Margaret Waker's Ideas


(RE)SOUNDING RELEVANCE OF MARGARET WALKER'S IDEAS




Creative Arts Festival

Jackson State University

Friday, April 13, 2018



When I was invited in January  2018 to participate in this festival,  I vowed to speak briefly  about Dr. Margaret Walker's ideas regarding history, life, and culture.  I remember her insights about the necessity of incorporating Black Studies in the academy; her achievement in organizing the now legendary Phillis Wheatley Festival;  her prophetic vision in establishing a viable research institute at Jackson State University.  Her poetry ----the best of it ---is but one manifestation of how a creative mind works, of how it submits itself to a discipline of form as it pushes back against the trite, the trivial and the tragic which inhabit the domain of content.  The best of her poetic legacy may not be left to us as verse and verse forms; it may be ours to (re)cover and (re)sound from her journal entries, her letters, speeches  and essays, her conversations in interviews.  The probability that I am not lying is a lesson for 2018 and for  what I signify as the Age of Trumposity. Cast down your bucket where you are and leave us an institution that might prevail.
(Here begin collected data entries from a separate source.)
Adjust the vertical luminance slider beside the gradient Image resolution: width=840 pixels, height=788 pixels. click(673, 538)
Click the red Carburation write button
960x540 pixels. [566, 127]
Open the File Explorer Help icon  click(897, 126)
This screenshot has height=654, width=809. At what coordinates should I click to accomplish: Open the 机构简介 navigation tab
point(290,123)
When Margaret Walker wanted to know what needed to be known about history, she spent four decades in researching and writing the novel Jubilee.

When she wanted to find the meaning of her life and the lives of others , she experimented with combining science, social science, and humanities , combining the habits of mind that allow us to make provisional sense of things in This Is My Century..

When she wanted to deal with culture(s), she focused on the always evolving and primal synthesis of African American cultures and on the dimensions of creative expressiveness that braids the political, the aesthetic, and the pragmatic in her signature poem "For My People."

Once when she and I were having a conversation about Richard Wright, she intoned in her unique voice that the most important thing about a writer is her or his ideas.  I (re) sound that bit of wisdom in my own devising of terms of engagement and my own cynical vision of how empty and ego-afflicted is the bulk of 21st century poetry.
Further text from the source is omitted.